Provided passage:
Micro bubbles are a problem in saltwater and reef tanks. The surface tension of salty water (and sewage water) is different from fresh and causes the propagation of much smaller air bubbles than using the same device in freshwater. Try it with an air stone, fascinating. The micro bubbles can get trapped in the tissues of live corals and even in fish. Mazes and other devices capture the micro bubbles before the filtered water is returned to the aquarium. If freshwater had micro bubbles in it, it would have become so saturated with either salts or organic waste that the surface tension of the water was changed. Those salt and waste levels would probably kill freshwater fish before the micro bubbles had a chance to.


----------



## nodima (Oct 3, 2002)

That all makes sense, Mcdaphnia - the point about evaporation is a good one with one caveat - generally a filter return is not aimed upward enough so that it splashes water uncontrollably, which is what bubbles do. I've noticed bubbles much smaller in SW but did not know the underlying factors enough, and your post would reinforce my thought about bubbles being wrongfully attributed in a FW system.


----------



## Mcdaphnia (Dec 16, 2003)

If you want to control the air bubbles, a lift tube called a Jetlifter is very effective at releasing the bubbles horizontally. Or you can use a tee on top of a regular lift tube. Attach a riser tall enough to let the bubbles burst inside it.


----------



## Mcdaphnia (Dec 16, 2003)

Microbubbles in freshwater don't seem possible to me from an air stone. Tap water in winter can get very cold and absorb more air. It's pressurized inside plumbing and when placed directly into an aquarium, bubbles form. They can have the same bad effects as saltwater microbubbles. Aeration will speed the removal of these bubbles.


----------

Directive 1:
Transcribe the aquarium bubble thread from "Micro bubbles are" to "(Oct 3, 2002)".
Directive 2:
In the aquarium bubble thread, what is the name of the lift tube that releases bubbles horizontally?

Source material:
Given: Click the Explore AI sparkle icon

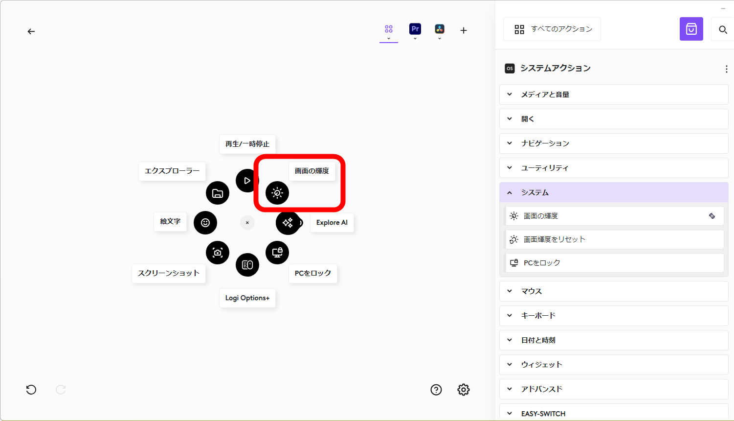Looking at the screenshot, I should 288,223.
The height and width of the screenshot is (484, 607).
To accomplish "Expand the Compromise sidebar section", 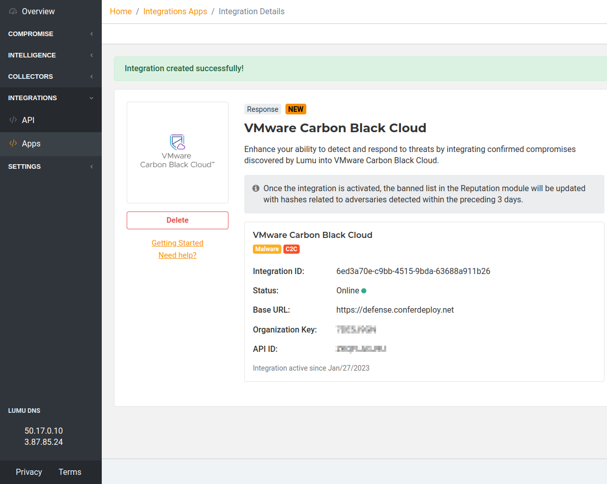I will click(x=51, y=34).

Solution 1:
Micro bubbles are a problem in saltwater and reef tanks. The surface tension of salty water (and sewage water) is different from fresh and causes the propagation of much smaller air bubbles than using the same device in freshwater. Try it with an air stone, fascinating. The micro bubbles can get trapped in the tissues of live corals and even in fish. Mazes and other devices capture the micro bubbles before the filtered water is returned to the aquarium. If freshwater had micro bubbles in it, it would have become so saturated with either salts or organic waste that the surface tension of the water was changed. Those salt and waste levels would probably kill freshwater fish before the micro bubbles had a chance to.


----------



## nodima (Oct 3, 2002)

Solution 2:
It is called a Jetlifter.